(THE DATA begins)

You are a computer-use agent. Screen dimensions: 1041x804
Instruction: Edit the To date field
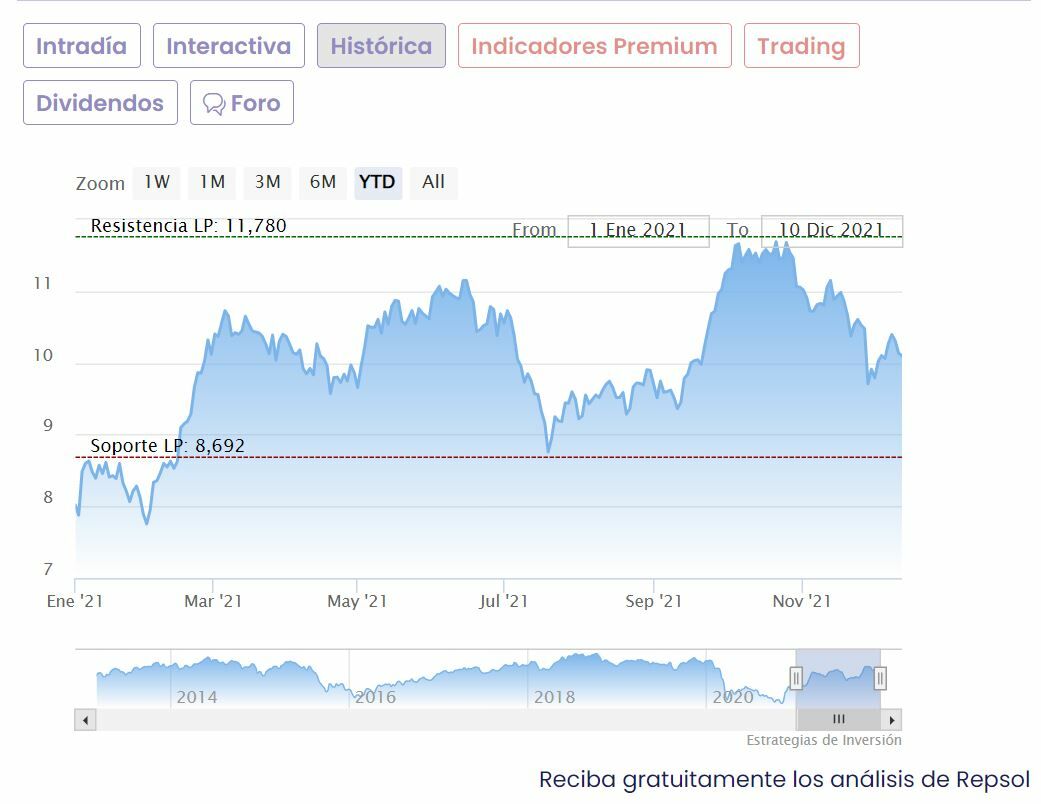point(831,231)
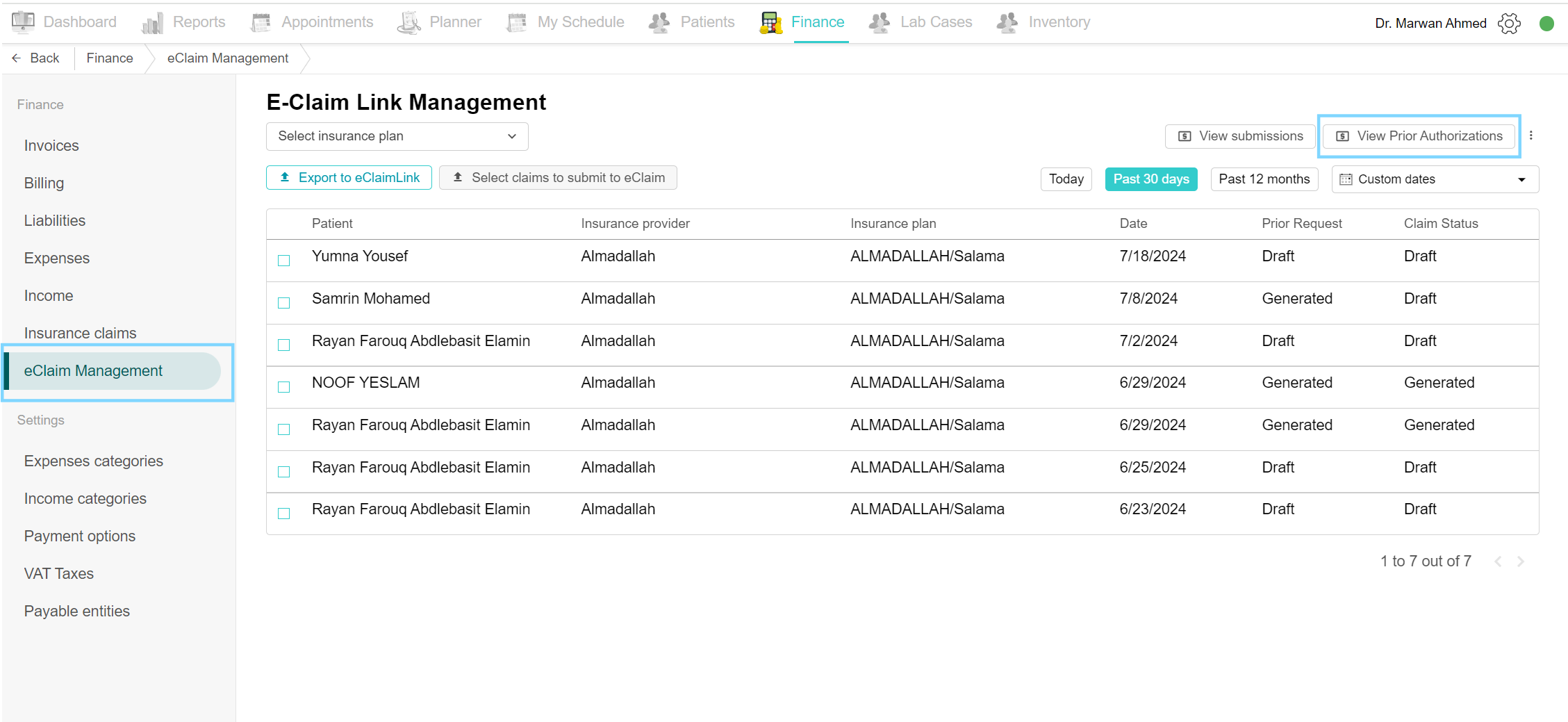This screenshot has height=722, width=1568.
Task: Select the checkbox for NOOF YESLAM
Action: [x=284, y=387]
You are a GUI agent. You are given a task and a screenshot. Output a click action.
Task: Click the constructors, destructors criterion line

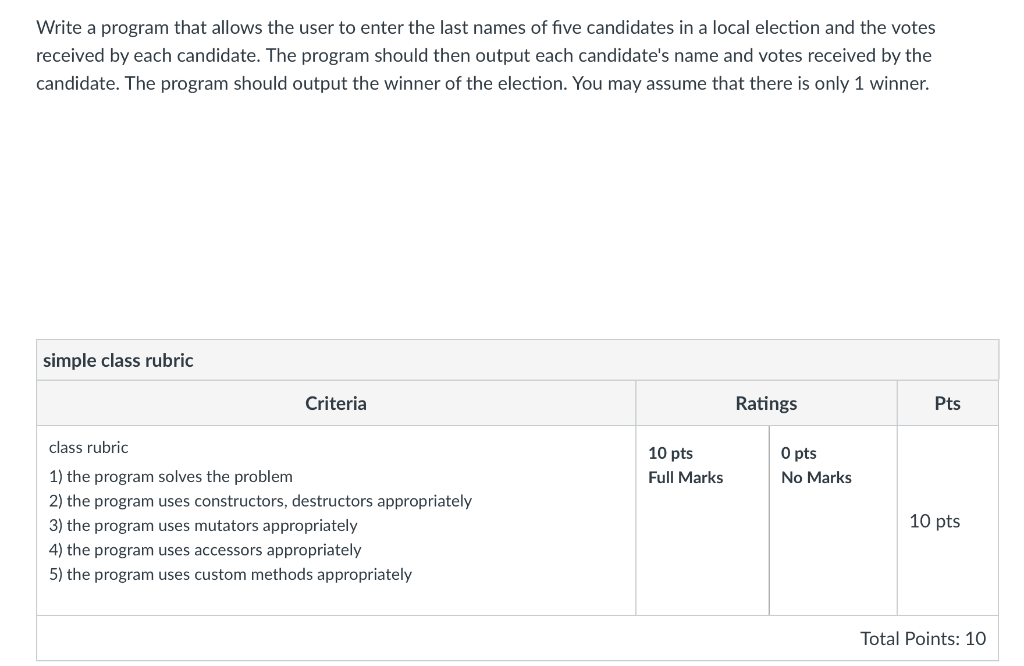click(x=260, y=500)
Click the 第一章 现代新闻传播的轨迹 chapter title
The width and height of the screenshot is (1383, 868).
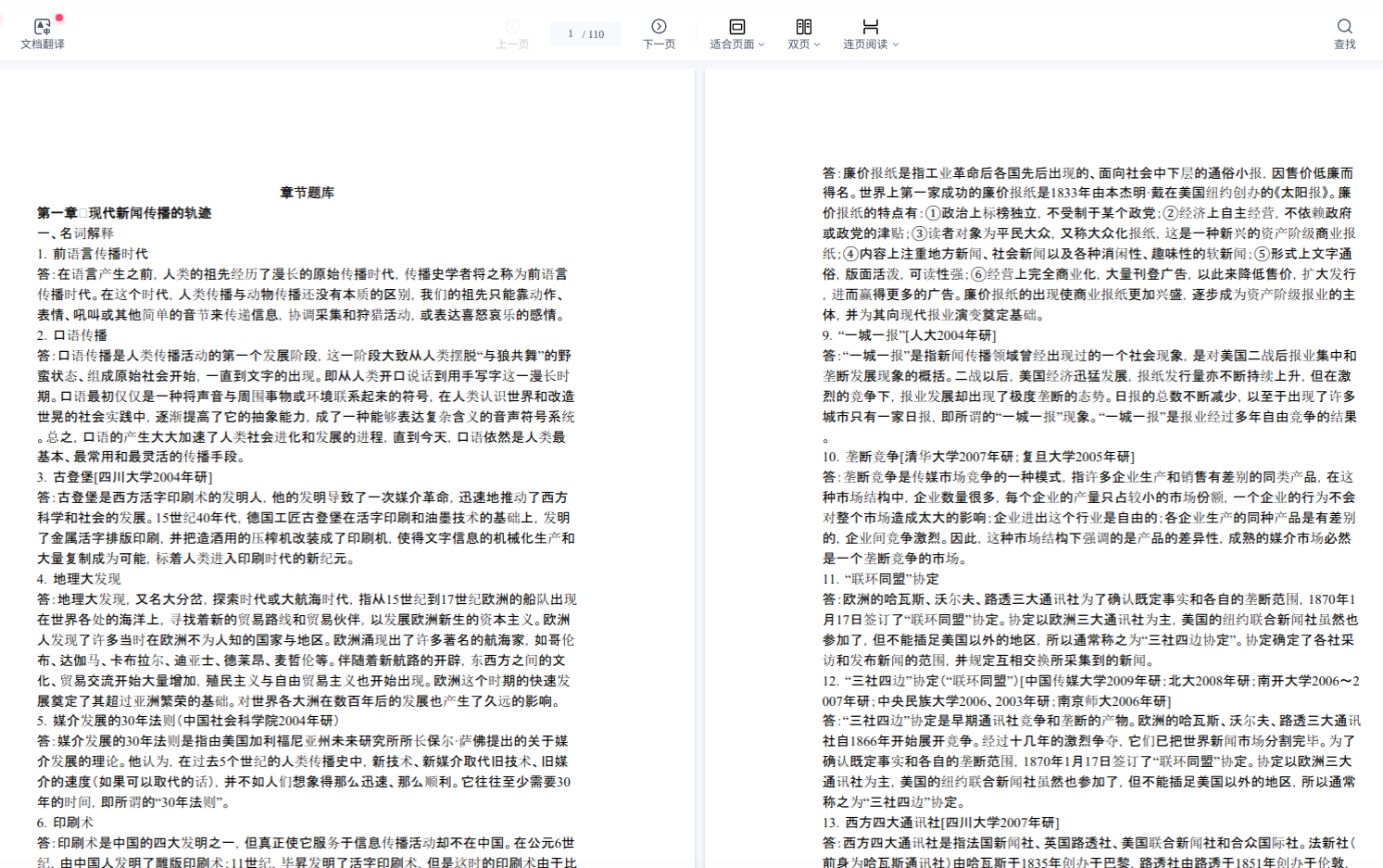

(THE DATA ends)

■ WHAT YOU ARE ASKED TO DO: Print exactly, and only, the lines from the one with "Instruction: Edit the To date field" through the last line of the listing above. No pictures belong in the copy.

■ ANSWER TO THIS PROBLEM:
Instruction: Edit the To date field
point(831,231)
This screenshot has height=722, width=1568.
Task: Select the checkbox for NOOF YESLAM
Action: [x=284, y=387]
You are a GUI agent. You are given a task and a screenshot. Output a click action.
Task: Click the constructors, destructors criterion line

click(x=260, y=500)
Click the 第一章 现代新闻传播的轨迹 chapter title
The width and height of the screenshot is (1383, 868).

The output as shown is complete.